John & Richard wrestle with Gareth & Merv
After our recent visit to Twickenham to deliver the Groggs for the World Rugby Museum I was reminded of a similar trip we made in the late 1970s to the BBC in Shepherd’s Bush with the largest things ever made in the Groggshop. Although technically the giant Front Row is the largest Grogg we ever made, as it was made of clay, the giant papier-mâché figures of Gareth, JPR, Mervyn and Gerald have yet to be beaten for sheer size. The Mervyn Davies in particular was almost eight foot tall beating the real thing by a good eighteen inches.

Tommy David & John chat over a cuppa while watched over by Gerald & Merv!
Once again it was one of Dad’s ideas. We’d been told that the Groggshop could be somewhat intimidating to enter as a building and Dad thought we needed an attraction outside to help people understand what was on the inside of the old converted pub on the Broadway. So, he roped in our old friend Ron Masson from Treforest Foundry to make some giant armatures and we got to work on the chicken wire muscles and rugby kits. It was a painful business and very time consuming work, twisting the sharp chicken wire into human forms but the papier-mâché work was great fun. There’s nothing better than squishing old newspapers in buckets of wall paper paste and slapping it everywhere. Pretty soon we had a giant Mervyn finished and it did the trick and quite literally stopped the traffic. We continued with the other three giants and they pretty soon became as popular as their smaller clay versions.

The late-great Broon from Troon with JPR & Gerald
The next thing we knew we had a call from the BBC in London to say they had heard about the giants of the Broadway and would we be interested in bringing them up to the Blue Peter studios. Having been brought up with Johnny Noakes, Peter Purves and Valerie Singleton in our living rooms I thought it was a hoax call. People may forget that television output was somewhat limited in the seventies so everyone of a certain age watched Blue Peter….it was hugely popular and ground breaking in some of the things they made poor Johnny do. The call turned out to be the real thing and the road trip was on! The only difficulty was getting a van big enough to transport these giants of welsh rugby, but we eventually found one and trundled off up the M4. I’ve often heard people on TV quiz shows saying they’ve had a wonderful day and I can guarantee that in our case it was true. I was a teenager by then and had been “officially” working at the shop for a year or so but even my grumpy teenage self was blown away by watching these icons of children’s TV at work.

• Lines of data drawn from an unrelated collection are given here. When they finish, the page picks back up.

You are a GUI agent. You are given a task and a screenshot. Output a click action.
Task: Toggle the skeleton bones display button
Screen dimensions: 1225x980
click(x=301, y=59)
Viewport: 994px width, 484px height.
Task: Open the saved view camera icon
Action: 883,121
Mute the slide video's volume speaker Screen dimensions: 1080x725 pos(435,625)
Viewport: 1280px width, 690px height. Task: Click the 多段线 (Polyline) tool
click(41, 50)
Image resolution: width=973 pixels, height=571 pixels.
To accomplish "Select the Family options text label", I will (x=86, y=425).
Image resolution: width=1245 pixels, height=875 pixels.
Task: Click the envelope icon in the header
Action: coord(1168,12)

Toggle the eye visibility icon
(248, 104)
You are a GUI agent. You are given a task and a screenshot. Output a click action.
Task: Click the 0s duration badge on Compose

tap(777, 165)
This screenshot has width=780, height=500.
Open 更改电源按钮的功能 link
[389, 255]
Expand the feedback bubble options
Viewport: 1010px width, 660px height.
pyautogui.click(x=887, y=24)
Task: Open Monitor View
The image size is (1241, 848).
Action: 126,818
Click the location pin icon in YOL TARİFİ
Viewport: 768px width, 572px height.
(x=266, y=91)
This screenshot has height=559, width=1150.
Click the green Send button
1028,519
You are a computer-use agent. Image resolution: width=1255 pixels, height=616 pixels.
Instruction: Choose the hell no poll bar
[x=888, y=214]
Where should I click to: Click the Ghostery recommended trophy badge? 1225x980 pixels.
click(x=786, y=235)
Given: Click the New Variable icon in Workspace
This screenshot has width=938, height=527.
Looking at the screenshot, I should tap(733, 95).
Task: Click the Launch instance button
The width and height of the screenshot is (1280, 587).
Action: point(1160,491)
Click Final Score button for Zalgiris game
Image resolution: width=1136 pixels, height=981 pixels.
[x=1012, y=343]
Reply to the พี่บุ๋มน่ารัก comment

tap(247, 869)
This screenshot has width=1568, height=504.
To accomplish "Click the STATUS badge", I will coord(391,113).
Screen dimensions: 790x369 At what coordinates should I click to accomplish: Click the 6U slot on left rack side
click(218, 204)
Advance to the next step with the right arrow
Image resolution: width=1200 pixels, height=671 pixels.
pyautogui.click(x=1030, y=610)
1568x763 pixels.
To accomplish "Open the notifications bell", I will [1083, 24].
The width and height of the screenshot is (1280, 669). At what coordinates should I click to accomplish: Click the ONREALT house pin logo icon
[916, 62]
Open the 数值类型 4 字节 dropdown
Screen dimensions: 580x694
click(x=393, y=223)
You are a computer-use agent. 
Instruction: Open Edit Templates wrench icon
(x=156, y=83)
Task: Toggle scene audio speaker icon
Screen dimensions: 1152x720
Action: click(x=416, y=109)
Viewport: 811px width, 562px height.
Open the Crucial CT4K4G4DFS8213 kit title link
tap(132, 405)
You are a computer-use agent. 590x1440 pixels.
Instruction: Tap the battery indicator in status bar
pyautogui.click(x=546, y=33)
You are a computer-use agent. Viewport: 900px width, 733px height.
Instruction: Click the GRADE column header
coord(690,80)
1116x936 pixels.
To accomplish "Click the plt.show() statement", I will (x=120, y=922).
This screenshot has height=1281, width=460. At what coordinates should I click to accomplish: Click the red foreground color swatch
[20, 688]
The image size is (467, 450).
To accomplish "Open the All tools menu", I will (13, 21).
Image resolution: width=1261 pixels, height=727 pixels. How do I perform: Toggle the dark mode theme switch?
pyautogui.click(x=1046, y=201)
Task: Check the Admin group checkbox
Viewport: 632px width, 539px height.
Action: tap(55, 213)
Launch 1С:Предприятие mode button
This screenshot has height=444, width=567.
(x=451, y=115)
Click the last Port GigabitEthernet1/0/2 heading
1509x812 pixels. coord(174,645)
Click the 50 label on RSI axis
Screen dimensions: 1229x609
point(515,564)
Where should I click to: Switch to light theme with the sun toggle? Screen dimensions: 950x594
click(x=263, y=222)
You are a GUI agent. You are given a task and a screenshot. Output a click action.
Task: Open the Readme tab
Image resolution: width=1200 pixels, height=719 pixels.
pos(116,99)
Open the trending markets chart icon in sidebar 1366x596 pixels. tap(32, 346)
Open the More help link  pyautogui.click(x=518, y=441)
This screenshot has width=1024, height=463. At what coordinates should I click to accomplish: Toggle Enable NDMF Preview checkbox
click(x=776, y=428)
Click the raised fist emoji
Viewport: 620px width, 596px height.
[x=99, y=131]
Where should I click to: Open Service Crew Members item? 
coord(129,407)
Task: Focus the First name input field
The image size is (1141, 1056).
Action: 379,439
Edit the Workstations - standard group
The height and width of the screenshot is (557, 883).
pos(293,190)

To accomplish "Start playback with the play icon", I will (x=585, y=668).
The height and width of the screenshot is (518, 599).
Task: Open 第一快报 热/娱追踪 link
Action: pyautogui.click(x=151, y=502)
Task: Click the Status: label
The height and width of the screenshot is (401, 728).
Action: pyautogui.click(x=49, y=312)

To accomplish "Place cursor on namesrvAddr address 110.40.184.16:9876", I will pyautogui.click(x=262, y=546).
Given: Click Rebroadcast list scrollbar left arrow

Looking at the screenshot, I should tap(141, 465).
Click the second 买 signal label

JPR Williams MBE & his daughter

Gerald Davies CBE & Gerald
I even saw Arthur Lowe and John Le Mesurier in dressing gowns queuing for cups of tea! We had a full tour of the studios and offices and got to meet the enigmatic Johnny himself who did the piece on the giant Groggs. It was famously filmed live in the studio back then and we got to watch it all happen. There were no teleprompters in those days, so Johnny stuck his notes on JPR’s back and Lo and behold Cathy found them in the attic last week. I thought they’d been lost forever like so much of our memorabilia including the Giant Groggs themselves. They slowly decayed from the typical Welsh weather they were exposed to on a daily basis.

Dad also blamed his double hernia on having to put them in and out each day to stop people running off with them. In the end they were chopped up and skipped and only the photographs remain. But I’ll never forget that day in London and I’m so glad we found Johnny’s handwritten notes again, so I know it was all true!